*** WORKING DATA ***

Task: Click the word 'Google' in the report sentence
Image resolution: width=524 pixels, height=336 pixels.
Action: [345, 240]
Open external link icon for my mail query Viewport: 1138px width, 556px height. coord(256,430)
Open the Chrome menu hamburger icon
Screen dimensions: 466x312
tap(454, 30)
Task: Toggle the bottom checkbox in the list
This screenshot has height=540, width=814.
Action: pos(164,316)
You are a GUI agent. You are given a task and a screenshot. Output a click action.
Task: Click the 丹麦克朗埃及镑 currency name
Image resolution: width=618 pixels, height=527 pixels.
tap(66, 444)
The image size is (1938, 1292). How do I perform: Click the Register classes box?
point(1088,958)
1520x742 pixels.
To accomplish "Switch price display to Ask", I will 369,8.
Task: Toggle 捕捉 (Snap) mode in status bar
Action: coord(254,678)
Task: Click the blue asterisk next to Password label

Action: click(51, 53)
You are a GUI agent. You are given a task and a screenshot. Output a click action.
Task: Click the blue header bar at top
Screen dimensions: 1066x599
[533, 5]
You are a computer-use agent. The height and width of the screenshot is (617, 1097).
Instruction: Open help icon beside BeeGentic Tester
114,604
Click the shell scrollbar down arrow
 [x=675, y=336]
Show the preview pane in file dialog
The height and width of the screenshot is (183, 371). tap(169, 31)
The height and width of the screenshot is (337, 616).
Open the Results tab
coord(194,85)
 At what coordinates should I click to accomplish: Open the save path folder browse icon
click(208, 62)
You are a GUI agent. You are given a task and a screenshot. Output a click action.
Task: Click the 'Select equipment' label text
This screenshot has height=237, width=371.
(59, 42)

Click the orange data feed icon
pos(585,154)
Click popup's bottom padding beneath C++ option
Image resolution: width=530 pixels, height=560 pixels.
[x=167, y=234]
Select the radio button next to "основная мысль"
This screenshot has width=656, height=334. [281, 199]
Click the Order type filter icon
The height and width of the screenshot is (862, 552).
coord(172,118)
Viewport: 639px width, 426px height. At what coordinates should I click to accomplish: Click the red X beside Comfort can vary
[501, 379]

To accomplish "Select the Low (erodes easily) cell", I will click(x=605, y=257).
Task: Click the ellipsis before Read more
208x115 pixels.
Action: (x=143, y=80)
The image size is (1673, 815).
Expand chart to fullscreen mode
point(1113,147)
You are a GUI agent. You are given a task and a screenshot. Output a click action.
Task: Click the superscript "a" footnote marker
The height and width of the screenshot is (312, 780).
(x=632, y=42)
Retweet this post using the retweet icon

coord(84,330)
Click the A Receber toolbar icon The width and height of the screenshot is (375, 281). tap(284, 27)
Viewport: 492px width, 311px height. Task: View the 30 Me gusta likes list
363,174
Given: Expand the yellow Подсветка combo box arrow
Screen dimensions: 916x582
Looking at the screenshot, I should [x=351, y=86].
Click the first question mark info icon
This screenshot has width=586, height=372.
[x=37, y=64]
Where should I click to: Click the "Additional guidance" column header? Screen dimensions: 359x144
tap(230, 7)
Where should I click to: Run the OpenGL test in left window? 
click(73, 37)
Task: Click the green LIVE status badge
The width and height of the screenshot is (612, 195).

*** End of WORKING DATA ***

EXERCISE DESCRIPTION: Nothing but the lines from the start of the data through the line holding "Task: Toggle the bottom checkbox in the list" should be restated, and each one exactly.

RESULT OF THE TASK:
Task: Click the word 'Google' in the report sentence
Image resolution: width=524 pixels, height=336 pixels.
Action: [345, 240]
Open external link icon for my mail query Viewport: 1138px width, 556px height. coord(256,430)
Open the Chrome menu hamburger icon
Screen dimensions: 466x312
tap(454, 30)
Task: Toggle the bottom checkbox in the list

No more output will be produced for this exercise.